The beginning of carpet weaving remains unknown, as carpets are subject to use, deterioration, and destruction by insects and rodents. There is little archaeological evidence to support any theory about the origin of the pile-woven carpet. The earliest surviving carpet fragments are spread over a wide geographic area, and a long time span. Woven rugs probably developed from earlier floor coverings, made of felt, or a technique known as "extra-weft wrapping". Flat-woven rugs are made by tightly interweaving the warp and weft strands of the weave to produce a flat surface with no pile. The technique of weaving carpets further developed into a technique known as extra-weft wrapping weaving, a technique which produces soumak, and loop woven textiles. Loop weaving is done by pulling the weft strings over a gauge rod, creating loops of thread facing the weaver. The rod is then either removed, leaving the loops closed, or the loops are cut over the protecting rod, resulting in a rug very similar to a genuine pile rug. Typically, hand-woven pile rugs are produced by knotting strings of thread individually into the warps, cutting the thread after each single knot. The fabric is then further stabilized by weaving ("shooting") in one or more strings of weft, and compacted by beating with a comb. It seems likely that knotted-pile carpets have been produced by people who were already familiar with extra-weft wrapping techniques.

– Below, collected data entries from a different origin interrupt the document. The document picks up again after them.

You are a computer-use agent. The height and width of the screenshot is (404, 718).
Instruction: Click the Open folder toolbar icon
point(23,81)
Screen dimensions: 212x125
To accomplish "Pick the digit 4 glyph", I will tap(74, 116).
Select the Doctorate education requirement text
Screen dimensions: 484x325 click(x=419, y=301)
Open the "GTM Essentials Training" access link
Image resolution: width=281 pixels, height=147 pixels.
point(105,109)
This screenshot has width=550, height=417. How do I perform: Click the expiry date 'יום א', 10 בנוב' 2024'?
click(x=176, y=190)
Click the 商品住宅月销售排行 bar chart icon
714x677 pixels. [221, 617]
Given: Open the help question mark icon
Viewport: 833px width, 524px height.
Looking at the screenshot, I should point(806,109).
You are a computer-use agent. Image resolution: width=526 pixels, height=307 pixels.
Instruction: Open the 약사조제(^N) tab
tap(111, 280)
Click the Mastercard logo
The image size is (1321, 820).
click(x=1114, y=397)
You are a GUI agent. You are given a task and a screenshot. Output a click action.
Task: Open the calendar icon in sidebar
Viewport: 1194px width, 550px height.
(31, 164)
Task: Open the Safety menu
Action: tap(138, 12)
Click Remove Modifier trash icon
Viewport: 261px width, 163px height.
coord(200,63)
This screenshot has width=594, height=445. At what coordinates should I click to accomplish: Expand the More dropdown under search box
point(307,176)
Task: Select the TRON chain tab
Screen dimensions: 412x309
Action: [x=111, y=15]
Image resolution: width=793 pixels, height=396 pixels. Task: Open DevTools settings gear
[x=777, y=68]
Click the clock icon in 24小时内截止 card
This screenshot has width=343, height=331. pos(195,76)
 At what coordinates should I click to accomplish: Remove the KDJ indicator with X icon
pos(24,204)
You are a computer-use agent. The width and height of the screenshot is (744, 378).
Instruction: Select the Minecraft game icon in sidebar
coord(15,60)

=== Historical evidence from ancient sources ===
Probably the oldest existing texts referring to carpets are preserved in cuneiform writing on clay tablets from the royal archives of the kingdom of Mari, from the 2nd millennium BC. The Akkadian word for rug is mardatu, and specialist rug weavers referred to as kāşiru are distinguished from other specialized professions like sack-makers (sabsu or sabsinnu).

"To my Lord speak! Your servant Ašqudum (says), I've requested a rug from my lord, and they did not give me (one). [...]" (letter 16 8)

"To my Lord speak! Your servant Ašqudum (says), About the woman who is staying by herself in the palace of Hişamta—The matter does not meet the eye. It would be good if 5 women who weave carpets were staying with her." (letter 26 58)
— Litteratures anciennes du proche-Orient, Paris, 1950

Palace inventories from the archives of Nuzi, from the 15th/14th century BC, record 20 large and 20 small mardatu to cover the chairs of Idrimi.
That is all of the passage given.